**What the task requires:** Please set down the entries below once more, exactly.

**Dataset excerpts:**
[Start of section]

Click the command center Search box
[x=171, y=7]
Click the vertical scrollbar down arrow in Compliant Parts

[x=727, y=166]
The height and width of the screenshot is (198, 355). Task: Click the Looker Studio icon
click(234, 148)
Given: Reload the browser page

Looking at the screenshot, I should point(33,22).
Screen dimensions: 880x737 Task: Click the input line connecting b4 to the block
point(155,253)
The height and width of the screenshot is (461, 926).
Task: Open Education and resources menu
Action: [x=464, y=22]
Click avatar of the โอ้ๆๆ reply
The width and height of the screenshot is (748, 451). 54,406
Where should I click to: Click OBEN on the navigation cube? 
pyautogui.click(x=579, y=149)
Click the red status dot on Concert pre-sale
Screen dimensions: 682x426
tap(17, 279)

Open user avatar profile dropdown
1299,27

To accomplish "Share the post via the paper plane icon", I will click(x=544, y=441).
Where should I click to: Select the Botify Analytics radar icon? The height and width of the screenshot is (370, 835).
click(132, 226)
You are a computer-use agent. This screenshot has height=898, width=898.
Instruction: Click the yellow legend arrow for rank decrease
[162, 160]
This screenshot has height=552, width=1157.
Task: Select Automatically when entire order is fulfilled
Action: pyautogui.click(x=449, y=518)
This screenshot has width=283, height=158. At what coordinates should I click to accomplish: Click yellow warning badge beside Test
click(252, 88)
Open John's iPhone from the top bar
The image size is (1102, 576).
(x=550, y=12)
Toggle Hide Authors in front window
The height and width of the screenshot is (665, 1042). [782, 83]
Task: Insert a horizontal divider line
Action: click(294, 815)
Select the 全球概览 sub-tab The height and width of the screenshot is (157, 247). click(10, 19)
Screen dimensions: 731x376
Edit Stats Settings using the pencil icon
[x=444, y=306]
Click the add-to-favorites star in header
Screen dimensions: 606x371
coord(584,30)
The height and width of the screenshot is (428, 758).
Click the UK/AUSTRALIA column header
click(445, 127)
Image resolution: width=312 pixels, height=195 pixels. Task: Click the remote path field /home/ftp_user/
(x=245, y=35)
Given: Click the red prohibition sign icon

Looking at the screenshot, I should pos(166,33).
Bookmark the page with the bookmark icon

[End of section]

**Task result:**
Click the command center Search box
[x=171, y=7]
Click the vertical scrollbar down arrow in Compliant Parts

[x=727, y=166]
The height and width of the screenshot is (198, 355). Task: Click the Looker Studio icon
click(234, 148)
Given: Reload the browser page

Looking at the screenshot, I should point(33,22).
Screen dimensions: 880x737 Task: Click the input line connecting b4 to the block
point(155,253)
The height and width of the screenshot is (461, 926).
Task: Open Education and resources menu
Action: [x=464, y=22]
Click avatar of the โอ้ๆๆ reply
The width and height of the screenshot is (748, 451). 54,406
Where should I click to: Click OBEN on the navigation cube? 
pyautogui.click(x=579, y=149)
Click the red status dot on Concert pre-sale
Screen dimensions: 682x426
tap(17, 279)

Open user avatar profile dropdown
1299,27

To accomplish "Share the post via the paper plane icon", I will click(x=544, y=441).
Where should I click to: Select the Botify Analytics radar icon? The height and width of the screenshot is (370, 835).
click(132, 226)
You are a computer-use agent. This screenshot has height=898, width=898.
Instruction: Click the yellow legend arrow for rank decrease
[162, 160]
This screenshot has height=552, width=1157.
Task: Select Automatically when entire order is fulfilled
Action: pyautogui.click(x=449, y=518)
This screenshot has width=283, height=158. At what coordinates should I click to accomplish: Click yellow warning badge beside Test
click(252, 88)
Open John's iPhone from the top bar
The image size is (1102, 576).
(x=550, y=12)
Toggle Hide Authors in front window
The height and width of the screenshot is (665, 1042). [782, 83]
Task: Insert a horizontal divider line
Action: click(294, 815)
Select the 全球概览 sub-tab The height and width of the screenshot is (157, 247). click(10, 19)
Screen dimensions: 731x376
Edit Stats Settings using the pencil icon
[x=444, y=306]
Click the add-to-favorites star in header
Screen dimensions: 606x371
coord(584,30)
The height and width of the screenshot is (428, 758).
Click the UK/AUSTRALIA column header
click(445, 127)
Image resolution: width=312 pixels, height=195 pixels. Task: Click the remote path field /home/ftp_user/
(x=245, y=35)
Given: Click the red prohibition sign icon

Looking at the screenshot, I should pos(166,33).
Bookmark the page with the bookmark icon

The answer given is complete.